At the end of the day, the world has changed quite materially. There are days where you’re in a world where you are competing; you go to do an RFP on a large business and there’s others making a bid on that RFP, and you’ve got to try to win that.
But I don’t think that the world really exists on its own anymore. It’s one thing for us to have the MoneyGram network, but it’s another thing to say that it’s really a 100% standalone network that doesn’t rely on or benefit from other people. So there’s a variety of ways to slice that answer. But I get questions all the time on Visa.
I don’t know what Visa’s agenda is, but right now I’m benefiting from the partnership that we have with Visa in a material way and pushing through transactions to Visa debit cards that others aren’t really doing today, and we’re having an amazing time doing it. It’s creating a value-add service for our partners and for our customers, so I’m going to continue to do that from a partnership perspective.

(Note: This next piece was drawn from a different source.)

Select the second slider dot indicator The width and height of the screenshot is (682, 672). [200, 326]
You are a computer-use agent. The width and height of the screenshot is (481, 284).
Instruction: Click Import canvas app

There are blockchains out there, Ripple was a good example, that want to take over the world and put us out of business. I’m happy to partner with them and run transactions through their rails, if there’s mutual benefit in doing that. So, there’s a lot of misplaced views of what networks are, how you can rely on others. And I think so many people have this mindset of, “I’m going to do it myself and 100% myself.” This reminds me of the old days with telcos when they started to get into money transfers. Orange and Africa – it wasn’t enough that they were going to do one country. It was basically, “Go away, I’m taking over the world.” And yet here we are 10 years later and it’s like where did MPesa go after Kenya and Tanzania? They didn’t go anywhere.
It’s the same thing that everybody runs into. Doing things in your domestic market is so easy. Doing things cross-border; doing things in multiple countries; doing things far afield in the financial world is really complicated. I don’t know how many times we’ve gone around the horn with Facebook only to have them say, “Oh it’s fine, we’re going to do it ourselves.” It’s like, “No, you’re not. So, eventually you’re going to call me back and we’re going to have this conversation again because you’re not going to do it yourself.”
What we’ve tried to do as MoneyGram is just be different. I want to be different; I want to be innovative. I’m not concerned about competition in the partnership sense. I’m always going to compete head-to-head with Ria, I’m always going to compete head-to-head with Western Union. But there are so many places that we sit in the same locations, there are so many places that we sit with the same partnerships. It’s sort of silly to always be thinking in this negative light that there isn’t room for everybody to win.
Daniel Webber: Great Alex, thank you for your time.